● Dataset records:
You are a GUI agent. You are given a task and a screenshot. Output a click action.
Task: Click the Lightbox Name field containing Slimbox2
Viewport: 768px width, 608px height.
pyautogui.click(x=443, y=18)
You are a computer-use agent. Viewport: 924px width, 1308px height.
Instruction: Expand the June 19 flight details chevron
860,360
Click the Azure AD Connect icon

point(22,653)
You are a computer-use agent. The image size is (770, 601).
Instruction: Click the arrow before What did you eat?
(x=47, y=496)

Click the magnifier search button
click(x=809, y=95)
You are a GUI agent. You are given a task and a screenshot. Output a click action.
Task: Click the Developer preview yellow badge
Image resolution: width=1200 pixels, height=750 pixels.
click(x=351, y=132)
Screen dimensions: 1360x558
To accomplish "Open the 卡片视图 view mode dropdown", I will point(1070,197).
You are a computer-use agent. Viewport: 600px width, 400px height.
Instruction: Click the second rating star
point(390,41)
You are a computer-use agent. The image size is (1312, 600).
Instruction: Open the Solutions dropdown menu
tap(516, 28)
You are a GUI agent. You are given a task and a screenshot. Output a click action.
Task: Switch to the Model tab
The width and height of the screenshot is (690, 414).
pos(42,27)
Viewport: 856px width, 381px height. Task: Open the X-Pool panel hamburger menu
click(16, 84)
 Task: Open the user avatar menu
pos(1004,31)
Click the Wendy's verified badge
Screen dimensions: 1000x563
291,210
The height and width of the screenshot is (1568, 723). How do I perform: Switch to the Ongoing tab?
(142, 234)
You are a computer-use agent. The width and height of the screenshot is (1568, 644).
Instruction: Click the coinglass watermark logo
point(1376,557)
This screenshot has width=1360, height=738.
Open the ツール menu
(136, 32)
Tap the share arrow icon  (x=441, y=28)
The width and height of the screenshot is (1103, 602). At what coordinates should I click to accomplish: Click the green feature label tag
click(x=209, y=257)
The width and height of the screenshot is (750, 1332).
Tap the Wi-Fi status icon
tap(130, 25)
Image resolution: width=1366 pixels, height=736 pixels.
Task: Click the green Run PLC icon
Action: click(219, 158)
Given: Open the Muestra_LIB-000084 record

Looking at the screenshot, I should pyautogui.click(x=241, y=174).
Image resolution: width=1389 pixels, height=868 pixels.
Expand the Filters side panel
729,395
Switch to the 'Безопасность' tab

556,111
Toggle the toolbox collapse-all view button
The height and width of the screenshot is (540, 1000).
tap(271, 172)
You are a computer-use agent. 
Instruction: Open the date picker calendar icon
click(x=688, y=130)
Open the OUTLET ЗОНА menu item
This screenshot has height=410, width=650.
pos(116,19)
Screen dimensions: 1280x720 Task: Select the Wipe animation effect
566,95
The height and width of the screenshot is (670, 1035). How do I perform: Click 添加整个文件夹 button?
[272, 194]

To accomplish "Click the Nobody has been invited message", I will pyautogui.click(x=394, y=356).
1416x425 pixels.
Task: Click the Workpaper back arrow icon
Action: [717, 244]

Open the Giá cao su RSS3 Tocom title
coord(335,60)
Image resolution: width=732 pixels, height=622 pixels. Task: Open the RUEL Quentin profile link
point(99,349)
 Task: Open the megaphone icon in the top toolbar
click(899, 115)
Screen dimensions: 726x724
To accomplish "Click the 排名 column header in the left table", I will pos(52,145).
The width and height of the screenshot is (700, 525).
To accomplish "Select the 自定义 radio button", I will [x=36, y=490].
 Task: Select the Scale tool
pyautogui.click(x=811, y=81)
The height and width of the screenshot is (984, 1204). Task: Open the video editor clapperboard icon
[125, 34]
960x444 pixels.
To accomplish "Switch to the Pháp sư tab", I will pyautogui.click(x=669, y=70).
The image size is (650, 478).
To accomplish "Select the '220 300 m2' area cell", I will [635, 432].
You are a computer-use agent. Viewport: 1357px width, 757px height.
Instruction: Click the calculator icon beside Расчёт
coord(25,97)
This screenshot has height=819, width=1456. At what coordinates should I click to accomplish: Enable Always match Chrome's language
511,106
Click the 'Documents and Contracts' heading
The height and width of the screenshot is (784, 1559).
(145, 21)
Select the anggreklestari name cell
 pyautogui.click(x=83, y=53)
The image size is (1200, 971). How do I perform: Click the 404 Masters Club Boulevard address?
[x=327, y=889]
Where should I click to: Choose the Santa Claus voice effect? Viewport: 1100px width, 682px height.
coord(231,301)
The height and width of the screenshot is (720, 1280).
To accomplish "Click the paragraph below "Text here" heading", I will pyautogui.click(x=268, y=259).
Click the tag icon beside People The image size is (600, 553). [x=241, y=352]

● Problem: I would like you to return every entry exactly, with nothing changed.

● Written answer:
You are a GUI agent. You are given a task and a screenshot. Output a click action.
Task: Click the Lightbox Name field containing Slimbox2
Viewport: 768px width, 608px height.
pyautogui.click(x=443, y=18)
You are a computer-use agent. Viewport: 924px width, 1308px height.
Instruction: Expand the June 19 flight details chevron
860,360
Click the Azure AD Connect icon

point(22,653)
You are a computer-use agent. The image size is (770, 601).
Instruction: Click the arrow before What did you eat?
(x=47, y=496)

Click the magnifier search button
click(x=809, y=95)
You are a GUI agent. You are given a task and a screenshot. Output a click action.
Task: Click the Developer preview yellow badge
Image resolution: width=1200 pixels, height=750 pixels.
click(x=351, y=132)
Screen dimensions: 1360x558
To accomplish "Open the 卡片视图 view mode dropdown", I will point(1070,197).
You are a computer-use agent. Viewport: 600px width, 400px height.
Instruction: Click the second rating star
point(390,41)
You are a computer-use agent. The image size is (1312, 600).
Instruction: Open the Solutions dropdown menu
tap(516, 28)
You are a GUI agent. You are given a task and a screenshot. Output a click action.
Task: Switch to the Model tab
The width and height of the screenshot is (690, 414).
pos(42,27)
Viewport: 856px width, 381px height. Task: Open the X-Pool panel hamburger menu
click(16, 84)
 Task: Open the user avatar menu
pos(1004,31)
Click the Wendy's verified badge
Screen dimensions: 1000x563
291,210
The height and width of the screenshot is (1568, 723). How do I perform: Switch to the Ongoing tab?
(142, 234)
You are a computer-use agent. The width and height of the screenshot is (1568, 644).
Instruction: Click the coinglass watermark logo
point(1376,557)
This screenshot has width=1360, height=738.
Open the ツール menu
(136, 32)
Tap the share arrow icon  (x=441, y=28)
The width and height of the screenshot is (1103, 602). At what coordinates should I click to accomplish: Click the green feature label tag
click(x=209, y=257)
The width and height of the screenshot is (750, 1332).
Tap the Wi-Fi status icon
tap(130, 25)
Image resolution: width=1366 pixels, height=736 pixels.
Task: Click the green Run PLC icon
Action: click(219, 158)
Given: Open the Muestra_LIB-000084 record

Looking at the screenshot, I should pyautogui.click(x=241, y=174).
Image resolution: width=1389 pixels, height=868 pixels.
Expand the Filters side panel
729,395
Switch to the 'Безопасность' tab

556,111
Toggle the toolbox collapse-all view button
The height and width of the screenshot is (540, 1000).
tap(271, 172)
You are a computer-use agent. 
Instruction: Open the date picker calendar icon
click(x=688, y=130)
Open the OUTLET ЗОНА menu item
This screenshot has height=410, width=650.
pos(116,19)
Screen dimensions: 1280x720 Task: Select the Wipe animation effect
566,95
The height and width of the screenshot is (670, 1035). How do I perform: Click 添加整个文件夹 button?
[272, 194]

To accomplish "Click the Nobody has been invited message", I will pyautogui.click(x=394, y=356).
1416x425 pixels.
Task: Click the Workpaper back arrow icon
Action: [717, 244]

Open the Giá cao su RSS3 Tocom title
coord(335,60)
Image resolution: width=732 pixels, height=622 pixels. Task: Open the RUEL Quentin profile link
point(99,349)
 Task: Open the megaphone icon in the top toolbar
click(899, 115)
Screen dimensions: 726x724
To accomplish "Click the 排名 column header in the left table", I will pos(52,145).
The width and height of the screenshot is (700, 525).
To accomplish "Select the 自定义 radio button", I will [x=36, y=490].
 Task: Select the Scale tool
pyautogui.click(x=811, y=81)
The height and width of the screenshot is (984, 1204). Task: Open the video editor clapperboard icon
[125, 34]
960x444 pixels.
To accomplish "Switch to the Pháp sư tab", I will pyautogui.click(x=669, y=70).
The image size is (650, 478).
To accomplish "Select the '220 300 m2' area cell", I will [635, 432].
You are a computer-use agent. Viewport: 1357px width, 757px height.
Instruction: Click the calculator icon beside Расчёт
coord(25,97)
This screenshot has height=819, width=1456. At what coordinates should I click to accomplish: Enable Always match Chrome's language
511,106
Click the 'Documents and Contracts' heading
The height and width of the screenshot is (784, 1559).
(145, 21)
Select the anggreklestari name cell
 pyautogui.click(x=83, y=53)
The image size is (1200, 971). How do I perform: Click the 404 Masters Club Boulevard address?
[x=327, y=889]
Where should I click to: Choose the Santa Claus voice effect? Viewport: 1100px width, 682px height.
coord(231,301)
The height and width of the screenshot is (720, 1280).
To accomplish "Click the paragraph below "Text here" heading", I will pyautogui.click(x=268, y=259).
Click the tag icon beside People The image size is (600, 553). [x=241, y=352]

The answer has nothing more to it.